Gov. Katie Hobbs arriving at the 2025 State of the State Address on the floor of the Arizona House of Representatives at the Arizona State Capitol in Phoenix. (Gage Skidmore / Flickr)
By Reagan Priest & Jakob Thorington | Arizona Capitol Times
Key Points:
- House GOP pass $17.9B budget using agency cuts to fund tax conformity
- Governor supports some provisions, opposes Medicaid and SNAP eligibility changes
- Both sides say they’re ready to negotiate, but Hobbs hasn’t lifted bill-signing moratorium
Republican lawmakers are close to sending Gov. Katie Hobbs a budget, although several GOP members and the governor have signaled they’re already waiting for the next set of negotiations given the plan’s lack of Democratic support.

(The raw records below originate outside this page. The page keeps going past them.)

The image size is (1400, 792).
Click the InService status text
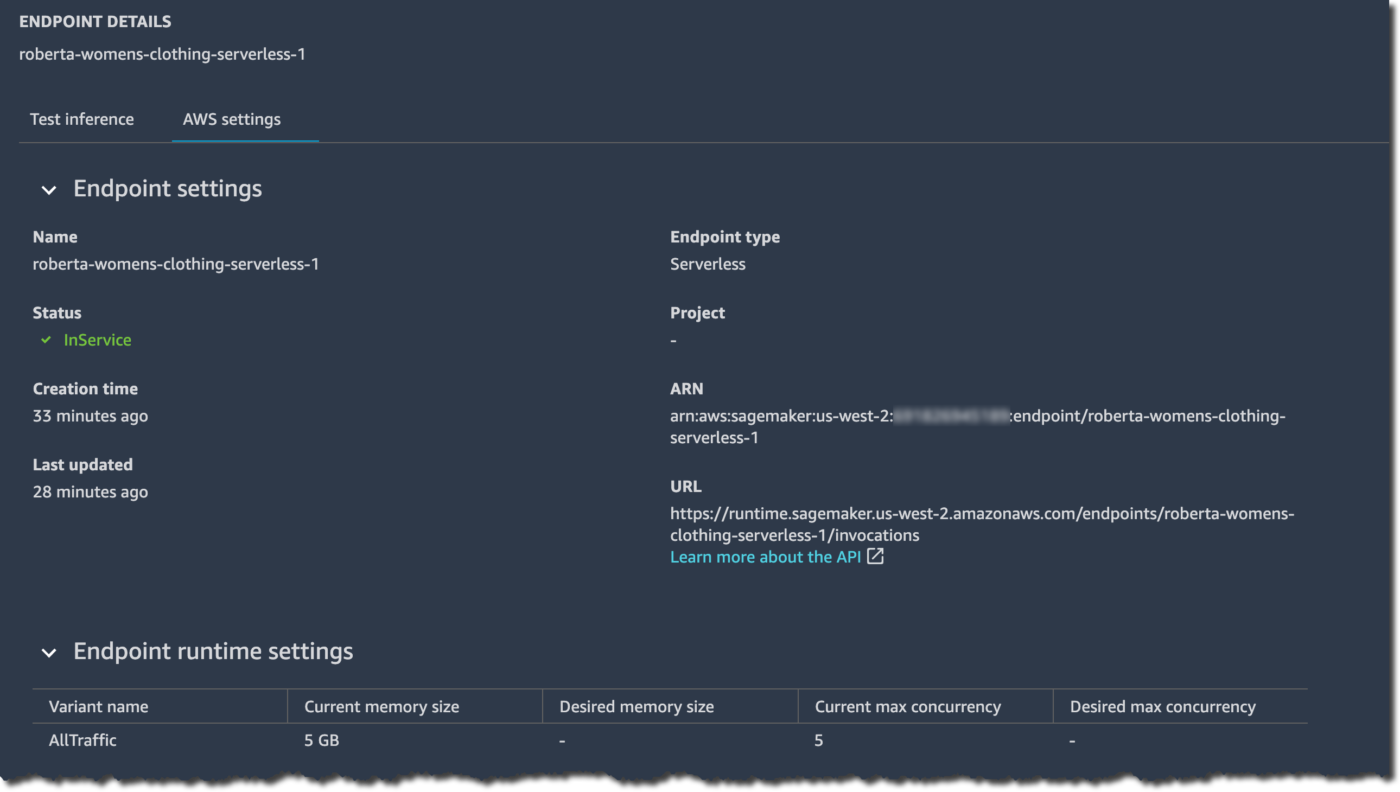click(x=97, y=340)
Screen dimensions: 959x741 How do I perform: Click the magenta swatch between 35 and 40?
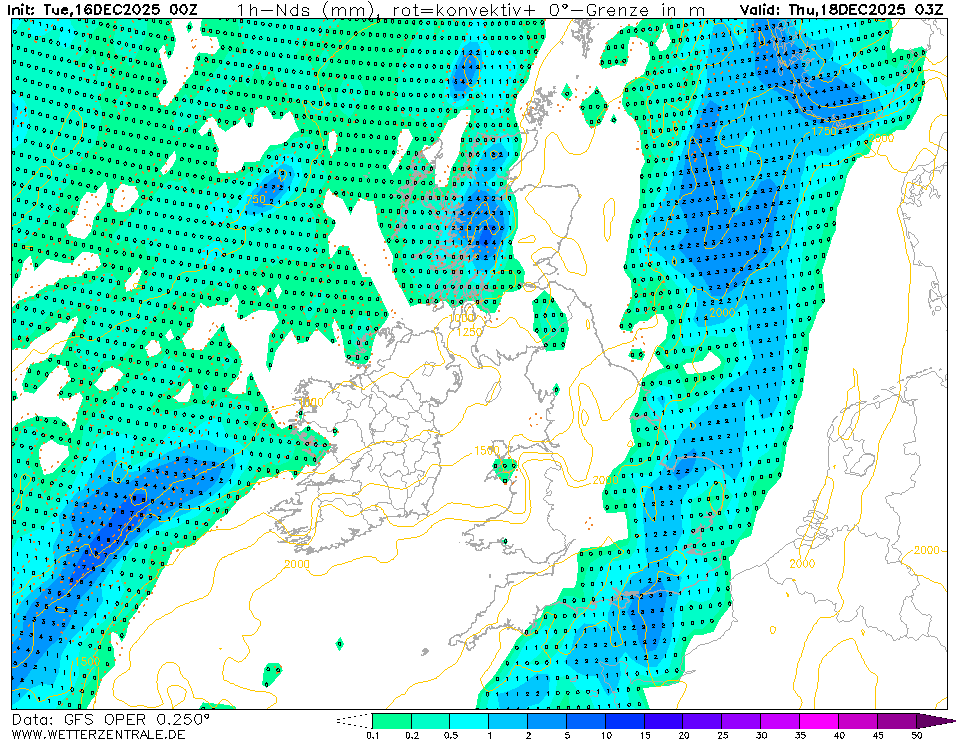[820, 720]
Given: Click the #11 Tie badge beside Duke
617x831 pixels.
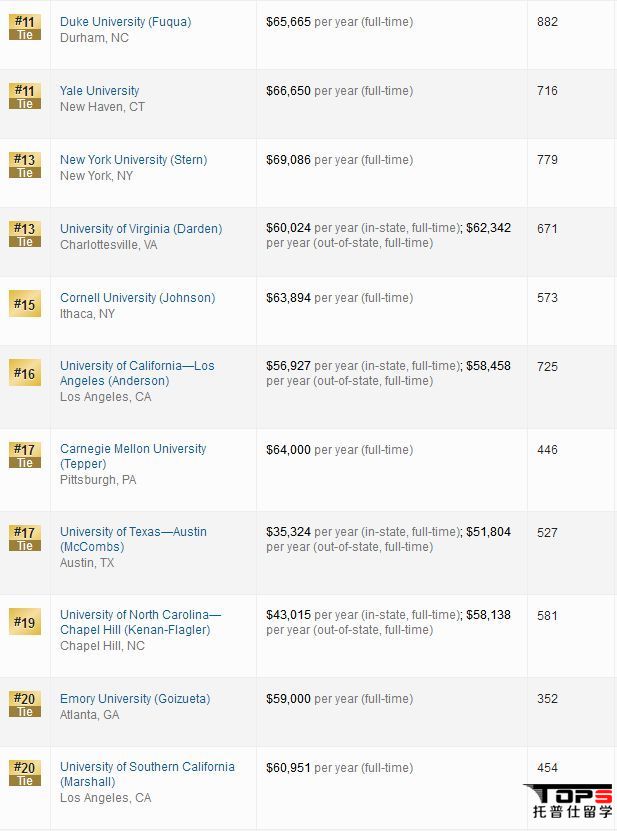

House Republicans passed a $17.9 billion budget package April 29 on a party-line vote. And while the Senate did not gavel in on April 29 to move that package, Senate Republicans did share their support for the GOP proposal in a Joint Appropriations Committee earlier in the week.
Senate Majority Director of Communications Kim Quintero told the Arizona Capitol Times that the Senate is planning on moving the budget Monday morning and voting on the package later in the day.
The budget is largely a continuation of last year with the inclusion of new broad cuts to state government designed to help the state pay for full federal tax conformity — which the governor has vetoed twice this session.
Still, Hobbs said there are parts of the GOP budget that she can support, like $66 million in funding for public schools, $23 million to backfill federal funding for the Victims of Crime Act and full funding for the state’s Division of Developmental Disabilities. However, she also criticized the plan for prioritizing “special interests and billionaires over everyday Arizonans.”